All lines from the opening of the entries below through the line containing "545x865 pixels." must be output exactly as they appear, with no other lines.

= = = = = = =

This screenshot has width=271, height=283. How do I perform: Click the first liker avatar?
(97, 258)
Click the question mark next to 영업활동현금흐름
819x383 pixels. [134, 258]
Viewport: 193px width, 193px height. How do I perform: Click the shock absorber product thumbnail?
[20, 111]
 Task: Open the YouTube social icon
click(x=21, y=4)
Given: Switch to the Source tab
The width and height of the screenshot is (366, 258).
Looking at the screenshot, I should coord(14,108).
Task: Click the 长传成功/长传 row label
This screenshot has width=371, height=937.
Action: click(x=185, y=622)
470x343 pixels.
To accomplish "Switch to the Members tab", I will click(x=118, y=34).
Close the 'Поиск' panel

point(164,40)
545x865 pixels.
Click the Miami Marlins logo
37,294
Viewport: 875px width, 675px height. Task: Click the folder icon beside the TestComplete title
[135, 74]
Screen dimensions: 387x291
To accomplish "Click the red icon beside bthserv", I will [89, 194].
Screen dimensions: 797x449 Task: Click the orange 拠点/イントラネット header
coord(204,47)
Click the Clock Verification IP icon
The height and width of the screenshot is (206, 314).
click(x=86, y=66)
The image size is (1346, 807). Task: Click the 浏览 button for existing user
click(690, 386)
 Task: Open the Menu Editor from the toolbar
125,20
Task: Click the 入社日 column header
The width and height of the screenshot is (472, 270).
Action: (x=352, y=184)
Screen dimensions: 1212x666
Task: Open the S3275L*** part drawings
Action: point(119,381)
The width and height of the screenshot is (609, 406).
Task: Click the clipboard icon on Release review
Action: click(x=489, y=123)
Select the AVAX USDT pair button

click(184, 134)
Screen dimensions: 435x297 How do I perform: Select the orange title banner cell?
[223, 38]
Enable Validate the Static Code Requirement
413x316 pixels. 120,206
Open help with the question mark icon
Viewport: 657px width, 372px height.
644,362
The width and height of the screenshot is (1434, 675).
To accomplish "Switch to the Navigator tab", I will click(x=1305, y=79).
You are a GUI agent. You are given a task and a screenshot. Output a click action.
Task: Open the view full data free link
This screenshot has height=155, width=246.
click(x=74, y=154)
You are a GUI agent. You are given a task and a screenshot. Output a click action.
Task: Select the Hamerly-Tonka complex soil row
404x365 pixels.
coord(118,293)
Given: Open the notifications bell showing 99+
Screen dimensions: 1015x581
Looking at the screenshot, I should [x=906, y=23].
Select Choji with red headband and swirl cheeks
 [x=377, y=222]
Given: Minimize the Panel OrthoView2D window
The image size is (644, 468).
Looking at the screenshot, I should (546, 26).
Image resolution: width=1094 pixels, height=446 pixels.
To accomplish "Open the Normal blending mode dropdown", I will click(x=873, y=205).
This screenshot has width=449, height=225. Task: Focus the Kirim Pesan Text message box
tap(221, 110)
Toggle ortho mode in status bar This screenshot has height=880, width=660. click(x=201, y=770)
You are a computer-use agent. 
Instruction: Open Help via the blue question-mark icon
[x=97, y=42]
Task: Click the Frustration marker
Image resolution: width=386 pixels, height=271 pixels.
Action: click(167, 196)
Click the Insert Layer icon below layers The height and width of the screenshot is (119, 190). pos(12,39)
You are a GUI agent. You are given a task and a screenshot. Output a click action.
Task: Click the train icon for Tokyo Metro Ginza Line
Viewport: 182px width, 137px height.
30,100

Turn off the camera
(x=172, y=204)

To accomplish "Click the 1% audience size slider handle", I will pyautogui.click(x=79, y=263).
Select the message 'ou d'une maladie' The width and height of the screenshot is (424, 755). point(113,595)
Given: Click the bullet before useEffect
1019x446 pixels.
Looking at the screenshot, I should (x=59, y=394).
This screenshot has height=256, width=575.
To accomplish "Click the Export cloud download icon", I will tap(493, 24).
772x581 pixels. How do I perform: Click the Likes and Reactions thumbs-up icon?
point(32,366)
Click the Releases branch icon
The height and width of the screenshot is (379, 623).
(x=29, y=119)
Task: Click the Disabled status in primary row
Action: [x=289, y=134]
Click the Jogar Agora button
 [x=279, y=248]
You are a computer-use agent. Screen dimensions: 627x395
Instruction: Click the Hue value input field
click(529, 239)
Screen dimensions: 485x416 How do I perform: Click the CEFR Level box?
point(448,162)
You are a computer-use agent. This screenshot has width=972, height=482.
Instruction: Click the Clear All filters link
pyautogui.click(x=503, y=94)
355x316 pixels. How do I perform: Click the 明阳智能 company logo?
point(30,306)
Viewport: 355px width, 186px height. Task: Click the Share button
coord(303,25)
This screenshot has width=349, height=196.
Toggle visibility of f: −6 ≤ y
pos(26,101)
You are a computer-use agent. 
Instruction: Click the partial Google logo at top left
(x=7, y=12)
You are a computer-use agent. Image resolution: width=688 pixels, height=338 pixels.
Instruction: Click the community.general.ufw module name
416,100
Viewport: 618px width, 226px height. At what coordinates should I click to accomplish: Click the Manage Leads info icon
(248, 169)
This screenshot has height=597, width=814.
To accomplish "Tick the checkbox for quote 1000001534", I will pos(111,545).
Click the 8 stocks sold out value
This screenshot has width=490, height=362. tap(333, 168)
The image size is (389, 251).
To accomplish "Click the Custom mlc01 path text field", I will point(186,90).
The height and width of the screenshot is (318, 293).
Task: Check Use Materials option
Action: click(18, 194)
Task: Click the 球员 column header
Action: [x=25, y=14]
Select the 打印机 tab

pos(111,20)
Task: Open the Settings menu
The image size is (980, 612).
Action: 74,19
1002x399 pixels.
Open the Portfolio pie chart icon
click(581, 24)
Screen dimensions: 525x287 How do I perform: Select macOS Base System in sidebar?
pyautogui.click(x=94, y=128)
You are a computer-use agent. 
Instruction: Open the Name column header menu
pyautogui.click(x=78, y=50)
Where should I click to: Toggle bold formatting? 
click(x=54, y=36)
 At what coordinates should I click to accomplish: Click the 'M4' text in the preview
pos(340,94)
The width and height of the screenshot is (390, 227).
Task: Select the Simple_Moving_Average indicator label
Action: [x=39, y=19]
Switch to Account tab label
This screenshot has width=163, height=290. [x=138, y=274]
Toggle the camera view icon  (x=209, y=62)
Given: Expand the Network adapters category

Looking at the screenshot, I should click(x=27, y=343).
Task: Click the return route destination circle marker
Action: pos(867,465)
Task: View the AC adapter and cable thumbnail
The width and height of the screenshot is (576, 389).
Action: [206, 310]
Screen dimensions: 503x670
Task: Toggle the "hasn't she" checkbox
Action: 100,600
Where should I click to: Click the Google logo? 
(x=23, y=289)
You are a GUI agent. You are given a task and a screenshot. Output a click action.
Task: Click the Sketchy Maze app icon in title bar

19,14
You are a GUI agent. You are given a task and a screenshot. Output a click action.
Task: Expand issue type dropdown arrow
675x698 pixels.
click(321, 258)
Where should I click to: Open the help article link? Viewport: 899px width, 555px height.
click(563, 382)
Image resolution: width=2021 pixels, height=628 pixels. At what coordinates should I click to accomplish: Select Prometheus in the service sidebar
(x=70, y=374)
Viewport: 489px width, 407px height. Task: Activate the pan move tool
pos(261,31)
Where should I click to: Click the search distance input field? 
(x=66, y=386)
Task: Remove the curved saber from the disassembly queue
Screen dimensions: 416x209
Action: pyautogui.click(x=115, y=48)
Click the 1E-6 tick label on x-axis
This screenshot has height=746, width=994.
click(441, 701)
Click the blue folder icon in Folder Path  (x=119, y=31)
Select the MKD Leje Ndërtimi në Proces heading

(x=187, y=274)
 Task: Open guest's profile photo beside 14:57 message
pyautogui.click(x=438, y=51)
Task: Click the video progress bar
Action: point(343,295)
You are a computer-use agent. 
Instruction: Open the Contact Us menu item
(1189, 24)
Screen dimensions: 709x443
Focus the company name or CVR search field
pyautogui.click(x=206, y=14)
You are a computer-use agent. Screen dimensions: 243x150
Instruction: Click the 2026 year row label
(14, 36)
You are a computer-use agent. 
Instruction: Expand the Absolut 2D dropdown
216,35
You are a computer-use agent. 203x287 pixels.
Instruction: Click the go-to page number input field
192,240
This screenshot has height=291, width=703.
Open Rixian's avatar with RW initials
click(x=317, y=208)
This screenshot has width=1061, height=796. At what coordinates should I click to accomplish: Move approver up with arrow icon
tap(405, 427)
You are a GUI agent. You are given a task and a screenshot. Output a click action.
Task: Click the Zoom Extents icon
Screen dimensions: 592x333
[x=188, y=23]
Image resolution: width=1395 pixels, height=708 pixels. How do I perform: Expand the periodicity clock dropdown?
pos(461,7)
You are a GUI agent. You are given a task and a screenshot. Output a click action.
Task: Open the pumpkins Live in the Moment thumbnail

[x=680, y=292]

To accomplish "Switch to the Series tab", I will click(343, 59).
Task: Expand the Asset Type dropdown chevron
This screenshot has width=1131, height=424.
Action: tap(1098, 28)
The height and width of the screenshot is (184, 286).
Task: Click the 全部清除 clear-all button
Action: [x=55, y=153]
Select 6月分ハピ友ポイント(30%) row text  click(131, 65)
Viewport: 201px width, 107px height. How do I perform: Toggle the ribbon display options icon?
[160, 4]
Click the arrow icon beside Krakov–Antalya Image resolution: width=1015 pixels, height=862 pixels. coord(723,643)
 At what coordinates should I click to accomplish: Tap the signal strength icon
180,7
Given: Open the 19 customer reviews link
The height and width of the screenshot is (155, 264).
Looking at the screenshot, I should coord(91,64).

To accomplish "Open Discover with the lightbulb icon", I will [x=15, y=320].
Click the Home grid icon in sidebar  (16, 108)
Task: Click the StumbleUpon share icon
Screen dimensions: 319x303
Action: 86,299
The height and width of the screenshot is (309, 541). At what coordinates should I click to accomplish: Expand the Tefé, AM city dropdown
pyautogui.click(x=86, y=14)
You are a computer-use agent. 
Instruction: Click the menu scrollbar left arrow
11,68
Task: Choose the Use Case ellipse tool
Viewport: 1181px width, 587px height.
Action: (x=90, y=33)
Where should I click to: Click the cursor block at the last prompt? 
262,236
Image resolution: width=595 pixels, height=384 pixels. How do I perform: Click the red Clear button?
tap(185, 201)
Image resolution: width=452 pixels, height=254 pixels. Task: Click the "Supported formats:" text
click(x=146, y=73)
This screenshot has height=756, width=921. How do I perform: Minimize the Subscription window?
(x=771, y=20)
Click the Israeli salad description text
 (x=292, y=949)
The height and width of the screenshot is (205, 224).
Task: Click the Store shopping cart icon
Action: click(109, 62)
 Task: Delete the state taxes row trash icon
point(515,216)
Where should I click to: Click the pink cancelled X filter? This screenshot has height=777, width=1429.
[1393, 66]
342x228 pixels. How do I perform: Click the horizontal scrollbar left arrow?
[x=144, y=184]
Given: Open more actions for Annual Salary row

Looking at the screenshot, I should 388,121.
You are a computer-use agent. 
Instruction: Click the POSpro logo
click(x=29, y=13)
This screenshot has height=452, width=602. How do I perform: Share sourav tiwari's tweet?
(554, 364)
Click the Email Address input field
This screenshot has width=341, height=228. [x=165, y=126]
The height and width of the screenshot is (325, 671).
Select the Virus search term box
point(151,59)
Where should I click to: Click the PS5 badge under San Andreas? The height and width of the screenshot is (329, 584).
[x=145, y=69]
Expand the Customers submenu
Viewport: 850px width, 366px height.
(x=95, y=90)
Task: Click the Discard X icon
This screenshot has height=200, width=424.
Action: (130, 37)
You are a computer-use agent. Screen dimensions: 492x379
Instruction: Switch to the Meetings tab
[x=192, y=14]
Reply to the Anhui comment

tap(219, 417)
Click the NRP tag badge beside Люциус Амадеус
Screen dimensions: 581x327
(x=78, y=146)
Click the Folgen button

= = = = = = =

## Exercise response
This screenshot has width=271, height=283. How do I perform: Click the first liker avatar?
(97, 258)
Click the question mark next to 영업활동현금흐름
819x383 pixels. [134, 258]
Viewport: 193px width, 193px height. How do I perform: Click the shock absorber product thumbnail?
[20, 111]
 Task: Open the YouTube social icon
click(x=21, y=4)
Given: Switch to the Source tab
The width and height of the screenshot is (366, 258).
Looking at the screenshot, I should coord(14,108).
Task: Click the 长传成功/长传 row label
This screenshot has width=371, height=937.
Action: click(x=185, y=622)
470x343 pixels.
To accomplish "Switch to the Members tab", I will click(x=118, y=34).
Close the 'Поиск' panel

point(164,40)
545x865 pixels.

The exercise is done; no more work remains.